Do you want a condensed history of the world told from one perspective and a rather dull one at that? Then look no further. I’m not being funny or cruel when I say that I feel asleep twice reading this book. I had to put it down and come back the next day, and the same fucking thing happened. Naptime. It was never a joy to read and was about as interesting as you’d expect when reading a condensed version of the history of earth with a lazy look at the future.

The Man of Steel

Get ready because the rest of the list is all DC books. I’d put more Marvel on here if I actually read Marvel, like the X-Men books if I could even finish an issue, but I can’t. Anyway, The Man of Steel marked Bendis’ start at DC. I wonder if they can get their money back. Not only did this have all the staples of Bendis’ writing, but it went to show that maybe Superman is better just punching things. If you want to read the same dialogue over and over, then this is the story for you. It was dull. It wasn’t some return to form for Superman, and it felt like Superman at the end of the DCU before the reboot when they were just adding bullshit retcon to Krypton. Hey, it wasn’t Krypton’s fault it blew up, it was some dude without a nose, it was his fault… great retcon. The rest of the book is just Bendis getting rid of the stuff he doesn’t want to write about, which felt like a lazy and selfish way to write Superman.

Heroes in Crisis

Yup. Go ahead and hate me, but Tom King is projecting his own life into DC with the DC heroes was not only difficult to read for the wrong reasons, but also not why anyone reads the DC line of books. This shit would be boring and perfect for Marvel, but Superman is talking to a robot to release his pent-up feelings… that’s not Superman. That’s not Batman. That’s certainly not Wonder Woman. This story, this mystery… It is out of place. Harley Quinn bests the Trinity… I’m done. She doesn’t need any more cool points, and that wasn’t a “moment to be remembered,” but rather one to be forgotten, much like my interest in this heavy-handed drama.

Doomsday Clock

Yup again. The main reason this is on here is that it doesn’t need to exist at all. The art is masterful, but the story is hot shit.
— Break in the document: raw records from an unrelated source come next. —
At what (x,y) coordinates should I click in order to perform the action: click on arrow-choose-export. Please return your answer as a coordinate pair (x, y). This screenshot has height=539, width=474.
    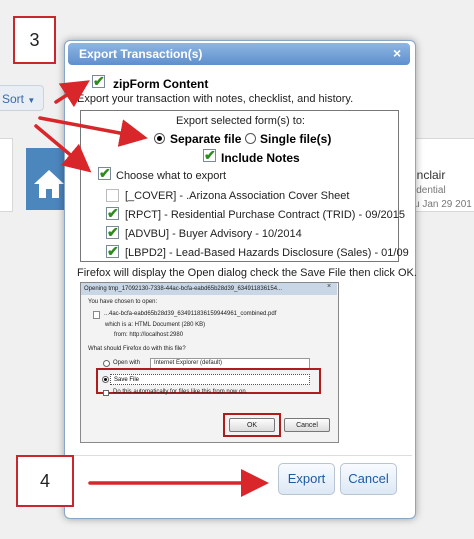
    Looking at the image, I should click on (63, 148). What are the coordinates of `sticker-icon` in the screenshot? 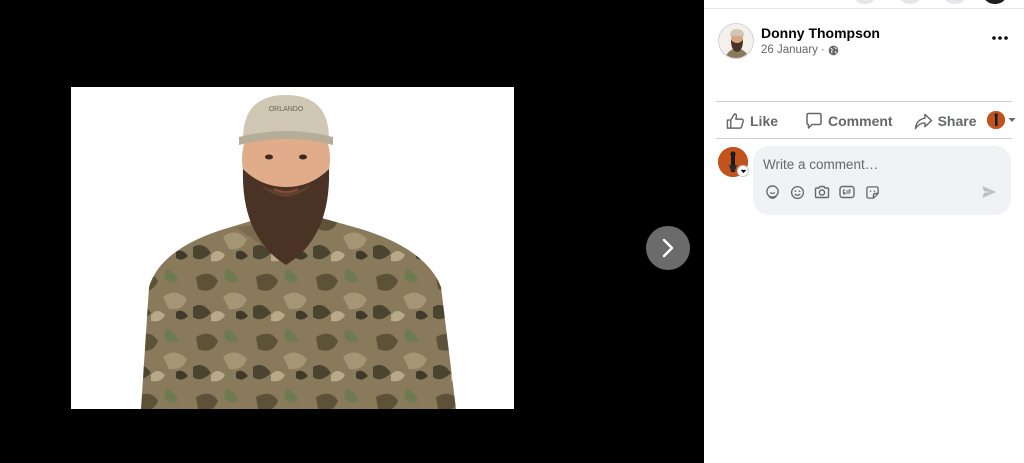 It's located at (872, 192).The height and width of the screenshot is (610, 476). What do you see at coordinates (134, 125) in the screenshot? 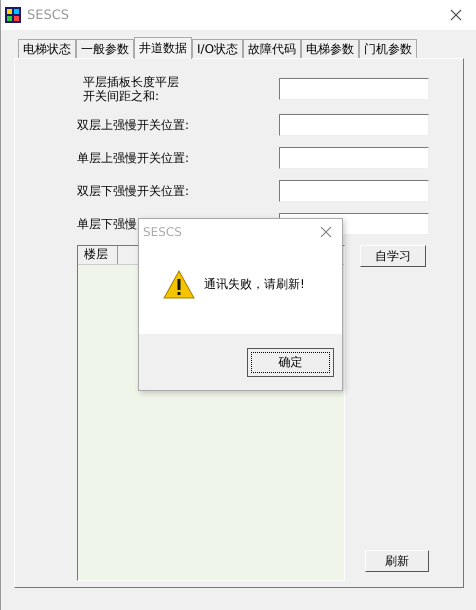
I see `field-label: 双层上强慢开关位置:` at bounding box center [134, 125].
Where the fuck is this taking place because it seems like Johns made a DCU for the Watchmen U… and both suck. Why is the Joker even participating in this story?  Every character feels out of place, but none more than the Joker. I wanted to be interested in this story, but there’s no mystery here. It doesn’t matter. This book is being written in a bubble and has no effect on the DCU, and that’s probably a good thing. Maybe more “event books” should be in the same bubble that way we can just forget about them after we’re done with them.

Dark Nights Metal

These last two are at the bottom for a reason. They were the worst of the worst and only for the sake of context is Dark Nights Metal first. What a horrible garbage story. It retconned shit that didn’t need to be retconned. It wrapped up some master story plan that Synder had way back at the beginning of his Batman run and it spent five issues building impossible odds for the heroes only to have the villains basically just fall down at the end and Batman work with the Joker, which was probably the most offensive thing about this already offensive story. “We got special armor; we can beat anything now… oh and hope, yeah, plenty of hope!” The only thing to come from this was a bunch of shitty spinoffs that got canceled because they didn’t fit in with the DCU anymore than this event did. And the art was gross from beginning to end. It felt and looked like 40 different people drew this, and none of them had a unified vision.

Justice League: No Justice

What’s better than the end of an event book than a mini-event pairing heroes and villains together in Tron inspired suits? Nothing. Because all of that was terrible. This was a dull story, with no consequences and used to set up some small portion of Snyder’s Justice League run. When you have this many characters, they all end up standing around doing nothing, and that’s what happened here. And then someone punched something, and the story ended. I felt dumber for having read it, even with zero expectations going into it. The only reason it’s last on the list is because it spawned from the disappointment that was Dark Nights Metal.